## EXERCISE:
This exercise calls for copying every line below that holds the word "will".

[Pixel coordinate grounding data]
BEGIN

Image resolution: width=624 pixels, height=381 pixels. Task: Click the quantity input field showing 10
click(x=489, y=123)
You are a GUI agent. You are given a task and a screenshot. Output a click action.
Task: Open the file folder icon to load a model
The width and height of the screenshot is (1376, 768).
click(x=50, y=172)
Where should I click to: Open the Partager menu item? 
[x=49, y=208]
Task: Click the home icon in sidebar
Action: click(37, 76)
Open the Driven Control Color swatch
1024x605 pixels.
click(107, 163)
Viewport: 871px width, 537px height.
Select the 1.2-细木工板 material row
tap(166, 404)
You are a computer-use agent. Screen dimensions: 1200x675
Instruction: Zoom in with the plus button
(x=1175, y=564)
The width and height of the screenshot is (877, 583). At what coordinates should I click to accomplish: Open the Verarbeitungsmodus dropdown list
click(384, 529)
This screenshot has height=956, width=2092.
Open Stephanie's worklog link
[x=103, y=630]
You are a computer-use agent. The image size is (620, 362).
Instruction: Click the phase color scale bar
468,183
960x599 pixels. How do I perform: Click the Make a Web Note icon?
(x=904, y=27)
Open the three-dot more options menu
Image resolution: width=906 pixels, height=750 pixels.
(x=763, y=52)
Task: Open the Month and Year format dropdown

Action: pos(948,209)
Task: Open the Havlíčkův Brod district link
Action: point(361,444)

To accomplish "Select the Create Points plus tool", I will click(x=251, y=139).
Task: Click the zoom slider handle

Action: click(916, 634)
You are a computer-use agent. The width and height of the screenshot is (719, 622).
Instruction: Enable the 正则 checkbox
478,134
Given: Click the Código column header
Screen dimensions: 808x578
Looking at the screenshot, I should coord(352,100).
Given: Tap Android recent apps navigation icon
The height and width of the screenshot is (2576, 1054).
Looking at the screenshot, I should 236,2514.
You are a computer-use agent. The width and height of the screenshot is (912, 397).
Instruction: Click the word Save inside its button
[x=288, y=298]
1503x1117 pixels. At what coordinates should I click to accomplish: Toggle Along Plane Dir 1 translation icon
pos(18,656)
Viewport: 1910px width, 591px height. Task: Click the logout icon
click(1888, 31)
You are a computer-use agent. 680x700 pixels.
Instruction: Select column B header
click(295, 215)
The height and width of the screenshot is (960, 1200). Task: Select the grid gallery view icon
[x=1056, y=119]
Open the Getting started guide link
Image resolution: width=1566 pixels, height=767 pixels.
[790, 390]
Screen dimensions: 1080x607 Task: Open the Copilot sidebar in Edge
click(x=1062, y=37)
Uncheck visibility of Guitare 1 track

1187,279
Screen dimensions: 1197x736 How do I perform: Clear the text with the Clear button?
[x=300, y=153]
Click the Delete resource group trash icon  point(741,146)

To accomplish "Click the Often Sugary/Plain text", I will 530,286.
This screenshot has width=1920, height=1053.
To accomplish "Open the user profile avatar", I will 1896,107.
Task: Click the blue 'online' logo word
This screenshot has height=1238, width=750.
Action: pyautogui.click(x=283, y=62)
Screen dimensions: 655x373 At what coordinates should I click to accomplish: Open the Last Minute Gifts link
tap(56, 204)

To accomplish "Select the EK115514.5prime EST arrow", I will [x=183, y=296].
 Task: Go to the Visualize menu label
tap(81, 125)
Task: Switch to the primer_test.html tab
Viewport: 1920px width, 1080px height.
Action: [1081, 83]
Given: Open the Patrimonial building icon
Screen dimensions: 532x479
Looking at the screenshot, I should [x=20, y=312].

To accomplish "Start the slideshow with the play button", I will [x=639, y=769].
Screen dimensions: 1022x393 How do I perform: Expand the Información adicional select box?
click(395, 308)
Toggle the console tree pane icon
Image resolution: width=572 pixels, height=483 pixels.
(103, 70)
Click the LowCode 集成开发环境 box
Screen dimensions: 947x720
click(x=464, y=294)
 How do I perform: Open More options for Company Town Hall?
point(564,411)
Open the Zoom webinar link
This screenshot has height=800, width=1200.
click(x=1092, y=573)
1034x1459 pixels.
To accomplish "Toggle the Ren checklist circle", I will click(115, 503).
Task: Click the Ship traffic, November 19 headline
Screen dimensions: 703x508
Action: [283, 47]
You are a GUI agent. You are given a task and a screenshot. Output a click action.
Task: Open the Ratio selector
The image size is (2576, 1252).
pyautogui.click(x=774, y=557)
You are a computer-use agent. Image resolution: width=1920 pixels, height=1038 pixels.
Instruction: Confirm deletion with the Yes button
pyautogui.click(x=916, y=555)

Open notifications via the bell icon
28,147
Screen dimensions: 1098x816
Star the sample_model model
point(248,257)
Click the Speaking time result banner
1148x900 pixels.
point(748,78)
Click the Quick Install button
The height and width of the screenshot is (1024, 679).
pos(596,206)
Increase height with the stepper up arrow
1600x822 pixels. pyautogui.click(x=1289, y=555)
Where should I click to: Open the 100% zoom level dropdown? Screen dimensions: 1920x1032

END

## PROBLEM SOLUTION:
To accomplish "Select the Create Points plus tool", I will click(x=251, y=139).
To accomplish "Click the Often Sugary/Plain text", I will 530,286.
To accomplish "Open the user profile avatar", I will 1896,107.
To accomplish "Select the EK115514.5prime EST arrow", I will [x=183, y=296].
To accomplish "Start the slideshow with the play button", I will [x=639, y=769].
To accomplish "Toggle the Ren checklist circle", I will click(115, 503).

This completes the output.